Mean: PRINT (f(i) / 2) * 2; (50 - f(i) / 2) * 2; (50 - f(i) / 2) * 2; (f(i) / 2) * 2

or, simplified: Mean: PRINT f(i); 100 - f(i); 100 - f(i); f(i)

f(i) / 2 converts the population frequency to a mean set of heads or tails that match phenomenon present (true positives or false negatives)—the division by two applies the assumption that half the cases are heads and half are tails. 50 - f(i) / 2 gives the false positives or true negatives for the mean success assumption—the tosses matched to cases of phenomenon absent.

As you can see from the table, the only time tossing a coin produces the 50/50 figure “everybody knows” is when the phenomenon being predicted occurs 50% of the time and you use the mean success rate assumption (which is the normal statistical assumption). For any phenomenon occurring less than 50% of the time, tossing a coin does not do as well.

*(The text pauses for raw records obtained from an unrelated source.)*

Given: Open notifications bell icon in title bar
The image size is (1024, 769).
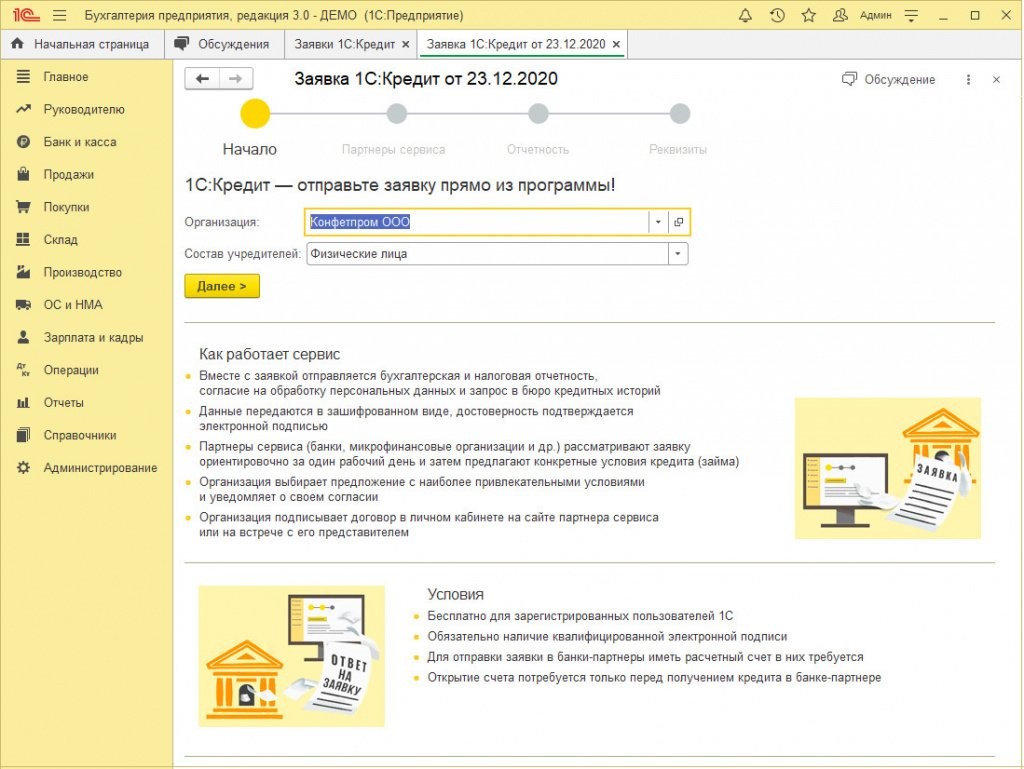Looking at the screenshot, I should 745,16.
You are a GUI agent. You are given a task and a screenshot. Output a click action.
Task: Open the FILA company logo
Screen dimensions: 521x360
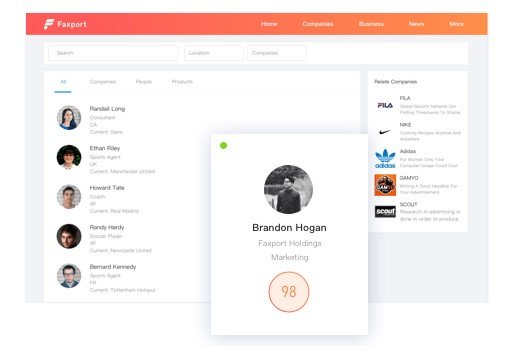pyautogui.click(x=385, y=105)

This math applies whether you are speaking of a study of the whole population or a prediction for an individual member of the population. You cannot ignore population frequencies when you speak of an individual member of the population.

The Skeptical Inquirer article used an example of a diagnostic prediction correct 50% of the time about something present in 1% of the population. As you can see from the above table, flipping a coin usually would be right 1% of the time. Thus, the phrase “You might do just as well to flip a coin!” is very wrong. The on-line examples continued the same way.

To boil the whole thing down to its simplest form: tossing a coin should produce successful predictions at a rate equal to the frequency of occurrence of the phenomenon in the population. This is the “chance” expectancy that is the baseline for most statistical comparisons. I apologize for such length on such a basic point, but the pseudo-skeptics didn’t get the point in a briefer presentation.

This is a wonderful example of how careless thinking or wording and the innumeracy of much of the population can lead to very misleading conclusions.